Every line from the top of the material through the line holding "You are a computer-use agent. The" should be copied exactly, and only those lines.

········

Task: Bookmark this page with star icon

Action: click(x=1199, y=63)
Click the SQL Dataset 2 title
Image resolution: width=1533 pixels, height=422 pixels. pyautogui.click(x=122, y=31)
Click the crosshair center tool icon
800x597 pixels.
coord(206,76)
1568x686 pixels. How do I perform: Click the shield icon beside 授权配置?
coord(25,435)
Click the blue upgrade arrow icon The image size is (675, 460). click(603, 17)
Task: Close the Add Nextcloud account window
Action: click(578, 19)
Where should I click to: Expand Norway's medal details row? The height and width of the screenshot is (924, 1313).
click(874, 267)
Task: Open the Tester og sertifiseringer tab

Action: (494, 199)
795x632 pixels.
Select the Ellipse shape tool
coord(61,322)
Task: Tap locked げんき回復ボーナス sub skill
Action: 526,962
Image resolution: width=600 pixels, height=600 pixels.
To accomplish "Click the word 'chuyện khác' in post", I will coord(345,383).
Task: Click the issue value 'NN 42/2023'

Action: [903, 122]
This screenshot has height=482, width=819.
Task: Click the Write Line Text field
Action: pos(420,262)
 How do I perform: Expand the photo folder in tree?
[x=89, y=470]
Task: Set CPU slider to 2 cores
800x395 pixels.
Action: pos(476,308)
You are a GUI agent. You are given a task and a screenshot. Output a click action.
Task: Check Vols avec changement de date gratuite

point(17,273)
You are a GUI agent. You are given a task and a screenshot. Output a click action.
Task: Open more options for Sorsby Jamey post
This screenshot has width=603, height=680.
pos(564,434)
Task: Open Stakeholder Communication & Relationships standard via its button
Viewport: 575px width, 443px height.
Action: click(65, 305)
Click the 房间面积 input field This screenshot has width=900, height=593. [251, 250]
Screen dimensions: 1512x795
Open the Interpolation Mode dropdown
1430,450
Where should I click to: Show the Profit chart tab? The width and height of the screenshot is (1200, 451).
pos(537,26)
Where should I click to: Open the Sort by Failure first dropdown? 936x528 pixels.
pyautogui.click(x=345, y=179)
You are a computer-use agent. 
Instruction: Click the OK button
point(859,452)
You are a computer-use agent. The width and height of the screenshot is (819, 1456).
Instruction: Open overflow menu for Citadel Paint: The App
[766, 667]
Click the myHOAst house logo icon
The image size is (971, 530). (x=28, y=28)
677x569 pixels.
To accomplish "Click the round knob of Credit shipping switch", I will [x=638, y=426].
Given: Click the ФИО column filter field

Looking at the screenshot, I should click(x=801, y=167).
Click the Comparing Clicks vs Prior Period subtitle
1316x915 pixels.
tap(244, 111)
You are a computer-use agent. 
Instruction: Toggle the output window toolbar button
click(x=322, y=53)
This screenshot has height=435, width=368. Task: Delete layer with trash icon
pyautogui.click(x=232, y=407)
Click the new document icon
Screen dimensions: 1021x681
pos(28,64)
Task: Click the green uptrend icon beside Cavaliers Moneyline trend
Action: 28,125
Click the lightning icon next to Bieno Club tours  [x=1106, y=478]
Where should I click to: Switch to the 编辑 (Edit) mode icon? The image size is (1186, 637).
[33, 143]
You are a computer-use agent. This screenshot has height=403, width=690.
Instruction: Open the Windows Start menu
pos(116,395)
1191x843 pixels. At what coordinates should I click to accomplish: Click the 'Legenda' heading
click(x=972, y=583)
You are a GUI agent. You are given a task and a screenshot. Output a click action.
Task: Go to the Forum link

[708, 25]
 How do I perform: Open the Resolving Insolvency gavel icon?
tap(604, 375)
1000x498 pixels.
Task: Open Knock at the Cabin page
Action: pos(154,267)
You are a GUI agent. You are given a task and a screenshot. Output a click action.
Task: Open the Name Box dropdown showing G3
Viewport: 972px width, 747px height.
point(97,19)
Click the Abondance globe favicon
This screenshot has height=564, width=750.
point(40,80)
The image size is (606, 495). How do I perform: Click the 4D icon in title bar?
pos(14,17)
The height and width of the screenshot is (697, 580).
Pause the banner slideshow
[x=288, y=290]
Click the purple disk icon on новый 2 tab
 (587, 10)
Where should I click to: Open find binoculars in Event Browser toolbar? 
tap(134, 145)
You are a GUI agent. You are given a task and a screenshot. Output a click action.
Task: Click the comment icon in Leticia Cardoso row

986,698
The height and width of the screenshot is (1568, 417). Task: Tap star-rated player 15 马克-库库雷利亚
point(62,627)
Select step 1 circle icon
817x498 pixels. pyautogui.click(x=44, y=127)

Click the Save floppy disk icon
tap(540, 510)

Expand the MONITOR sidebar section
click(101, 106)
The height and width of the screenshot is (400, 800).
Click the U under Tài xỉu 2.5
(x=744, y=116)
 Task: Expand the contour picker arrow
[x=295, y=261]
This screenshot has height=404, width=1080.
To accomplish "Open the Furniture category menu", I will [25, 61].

········

▸ Final answer:
Task: Bookmark this page with star icon

Action: click(x=1199, y=63)
Click the SQL Dataset 2 title
Image resolution: width=1533 pixels, height=422 pixels. pyautogui.click(x=122, y=31)
Click the crosshair center tool icon
800x597 pixels.
coord(206,76)
1568x686 pixels. How do I perform: Click the shield icon beside 授权配置?
coord(25,435)
Click the blue upgrade arrow icon The image size is (675, 460). click(603, 17)
Task: Close the Add Nextcloud account window
Action: click(578, 19)
Where should I click to: Expand Norway's medal details row? The height and width of the screenshot is (924, 1313).
click(874, 267)
Task: Open the Tester og sertifiseringer tab

Action: (494, 199)
795x632 pixels.
Select the Ellipse shape tool
coord(61,322)
Task: Tap locked げんき回復ボーナス sub skill
Action: 526,962
Image resolution: width=600 pixels, height=600 pixels.
To accomplish "Click the word 'chuyện khác' in post", I will coord(345,383).
Task: Click the issue value 'NN 42/2023'

Action: [903, 122]
This screenshot has height=482, width=819.
Task: Click the Write Line Text field
Action: pos(420,262)
 How do I perform: Expand the photo folder in tree?
[x=89, y=470]
Task: Set CPU slider to 2 cores
800x395 pixels.
Action: pos(476,308)
You are a GUI agent. You are given a task and a screenshot. Output a click action.
Task: Check Vols avec changement de date gratuite

point(17,273)
You are a GUI agent. You are given a task and a screenshot. Output a click action.
Task: Open more options for Sorsby Jamey post
This screenshot has width=603, height=680.
pos(564,434)
Task: Open Stakeholder Communication & Relationships standard via its button
Viewport: 575px width, 443px height.
Action: click(65, 305)
Click the 房间面积 input field This screenshot has width=900, height=593. [251, 250]
Screen dimensions: 1512x795
Open the Interpolation Mode dropdown
1430,450
Where should I click to: Show the Profit chart tab? The width and height of the screenshot is (1200, 451).
pos(537,26)
Where should I click to: Open the Sort by Failure first dropdown? 936x528 pixels.
pyautogui.click(x=345, y=179)
You are a computer-use agent. 
Instruction: Click the OK button
point(859,452)
You are a computer-use agent. The width and height of the screenshot is (819, 1456).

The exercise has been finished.